Why IT still won't be convinced
BlackBerry users and compliance-fearing IT pros love to complain about the iPhone's lack of security features, despite its VPN, WPA-2, and passcode support. If you manage the iPhone through profiles -- something you can install using authenticated enrollment -- you get the controls you'd expect over passcode length, use of letters and not just numerals, unacceptable patterns, and password lifetimes. (You set these up in the Apple iPhone Configuration Utility, then distribute via e-mail, a Web site, or a USB connection.)
Perhaps iPhone OS 3.0's new security capabilities will break down some of the IT resistance, such as the ability to set the iPhone to wipe out its data after 10 failed attempts to enter the passcode. The installed policy profiles can now be encrypted and require an administrative password to be changed or disabled.
Also in the security camp is support for Exchange ActiveSync client certificate-based authentication and Online Certificate Status Protocol (OCSP). The Exchange ActiveSync policies supported include disabling the camera and initiating a remote wipe. Finally, if you let your users sync via iTunes (iTunes is required only for the initial setup), you can set iTunes to keep all backed-up data encrypted.

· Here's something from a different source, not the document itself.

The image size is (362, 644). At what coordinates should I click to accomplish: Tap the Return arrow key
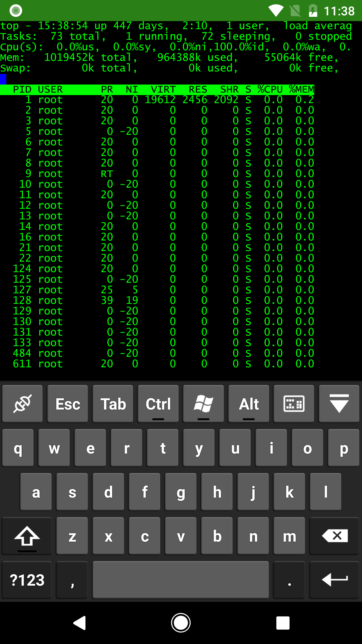(335, 580)
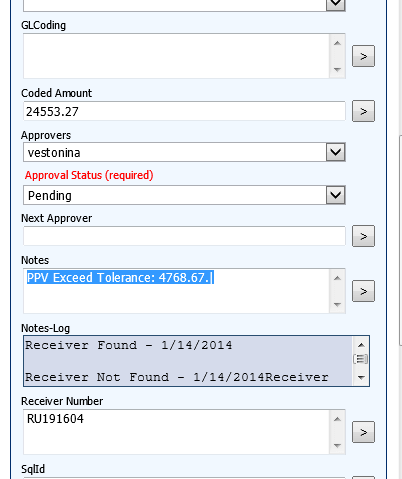The width and height of the screenshot is (402, 479).
Task: Click the Notes field scroll up arrow
Action: 337,278
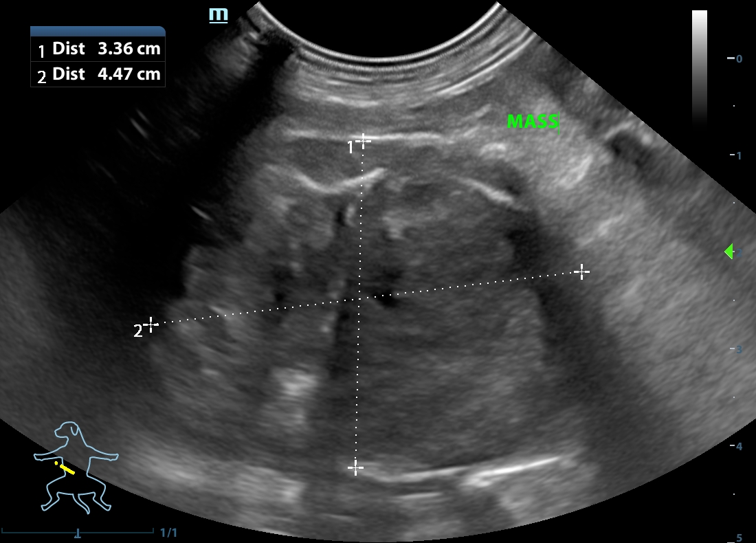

But a big IT issue remains: You can't easily manage iPhones through a central console wirelessly, even though you can do some management (profiles and remote wipe) via e-mail, the Web, and/or Exchange 2007. IT pros rightfully complain that Apple essentially forces them to use a local PC as a management workstation and physically connect users' iPhones to it. (So much for managing the iPhone via remote help desks, whether in India or Indiana.)
I also don't see device-based encryption available outside of the configuration profiles, despite it being mentioned in Apple's presentation at WWDC 2009 two weeks ago. But I guess that takes care of -- in a silly way -- IT pros' complaints that Apple had no way to log the encryption so if a device was lost or stolen, they could avoid publicizing the incident per the breach-notification laws in most states.
All in all, the iPhone OS 3.0 is a good step forward for Apple. But the company seems to still be holding back on several key areas, especially those that would remove the "iPhones aren't as compliance-friendly as BlackBerry" argument that keeps many a would-be iPhone user a Blackberry user.